The Sixth Circuit Court of Appeals has vacated a lower court’s ruling in favor of plaintiffs in a class action who were awarded $3,662 in damages and their attorneys who were awarded $180,000 after the court ruled the defendant violated the Fair Debt Collection Practices Act by including the costs of previous failed garnishments on each new request.
A copy of the ruling in the case of Van Hoven v. Buckles & Buckles can be accessed by clicking here.
The plaintiff defaulted on a credit card debt. The account was placed with the defendant, which filed a lawsuit in state court and won. The defendant used that to obtain a writ of garnishment on the plaintiff’s wages. The defendant filed four writs during the course of a year.
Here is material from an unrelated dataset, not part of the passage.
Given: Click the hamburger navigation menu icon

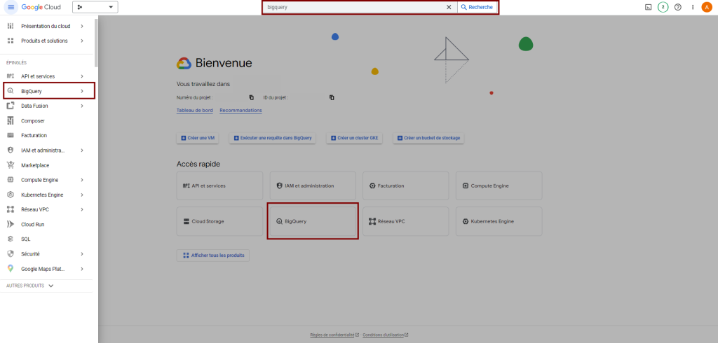Looking at the screenshot, I should (x=11, y=7).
On the second, third, and fourth writs, the defendant included the cost of prior failed garnishments, even though they did not result in any money changing hands.
The plaintiff filed suit, alleging the inclusion of the fees from the failed garnishments violated the FDCPA. The court found in favor of the plaintiff, awarded a class of 168 plaintiffs $22 each for a total of $3,662. The plaintiffs’ attorneys were awarded $180,000. The defendant appealed the ruling.
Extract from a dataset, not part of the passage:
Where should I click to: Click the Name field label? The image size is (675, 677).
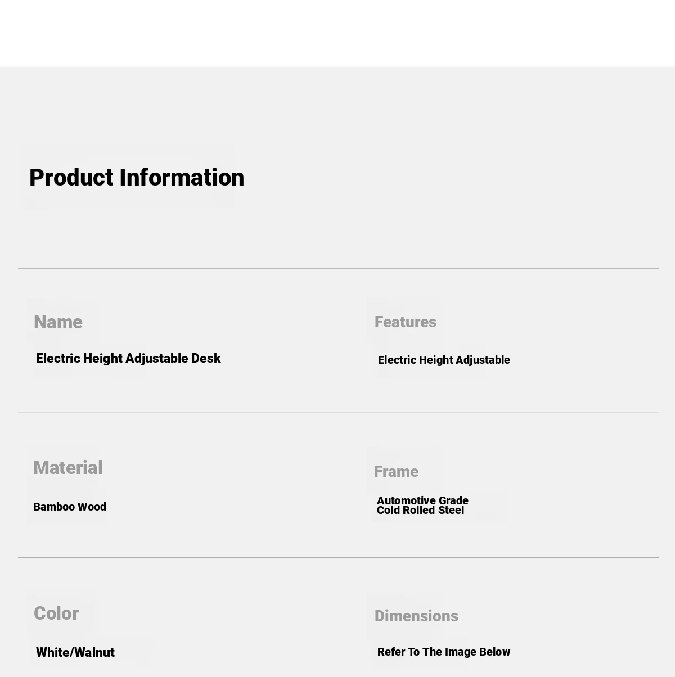pos(58,322)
There is a lot of legalese in the ruling, but the Appeals Court ruled that the lower court never gave the defendant a chance to determine if it made “bona fide” mistakes that fall under the FDCPA’s Bona Fide Error defense.
“We thus remand the case to allow the district court to determine whether Buckles & Buckles made ‘bona fide’ mistakes of fact in including certain costs of prior failed garnishments and whether its procedure for preventing such mistakes suffices,” the Appeals Court ruled. “To the extent the record needs development on this issue, the parties are free to seek additional discovery.”